In total, we have 169*5=845 bounding boxes and the shape of output tensor of the mode is going to be (13,13,5*5+20)= (13,13,45). The whole essence of the YOLO models is to build this (13,13,45) tensor. To accomplish that, it uses a CNN network and 2 fully connected layers to perform the actual regression.
The final prediction is extracted after keeping only the bounding boxes with a high confidence score( higher than a threshold such as 0.3).
Because the model may output duplicate detections for the same object, we use a technique called Non-maximal suppression to remove duplicates. In a simple implementation, we sort the predictions by the confidence score and as we iterate them we keep only the first appearances of each class.
As far as the actual model is concerned, the architecture is quite trivial as it consists of only convolutional and pooling layers, without any fancy tricks. We train the model using a multiple loss function, which includes a classification loss, a localization loss and a confidence loss.

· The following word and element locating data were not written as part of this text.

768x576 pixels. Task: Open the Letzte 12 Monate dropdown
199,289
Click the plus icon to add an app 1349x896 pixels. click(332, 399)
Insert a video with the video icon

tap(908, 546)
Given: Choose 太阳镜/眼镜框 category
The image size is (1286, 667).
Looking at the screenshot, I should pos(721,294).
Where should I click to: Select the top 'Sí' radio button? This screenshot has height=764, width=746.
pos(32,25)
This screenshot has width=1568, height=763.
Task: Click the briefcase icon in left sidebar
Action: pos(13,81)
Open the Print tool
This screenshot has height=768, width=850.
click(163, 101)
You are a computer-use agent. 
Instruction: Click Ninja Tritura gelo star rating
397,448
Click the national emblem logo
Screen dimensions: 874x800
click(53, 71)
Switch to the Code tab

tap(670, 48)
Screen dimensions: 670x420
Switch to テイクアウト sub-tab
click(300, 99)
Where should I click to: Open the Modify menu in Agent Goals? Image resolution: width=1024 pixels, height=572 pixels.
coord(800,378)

The most recent versions of YOLO have introduced some special tricks to improve the accuracy and reduce the training and inference time. Some examples are batch normalization, anchor boxes, dimensions clusters and others. The power of YOLO is not its spectacular accuracy or the very clever ideas behind it, is its superb speed, which makes it ideal for embedded systems and low-power applications. That’s why self-driving cars and surveillance cameras are its most common real-world use cases.
As deep learning continues to play along with computer vision (and it will sure do), we can expect many more models to be tailored for low-power systems even if they sometimes sacrifice accuracy. And don't forget the whole Internet of Things kind of thing. This is where these models really work.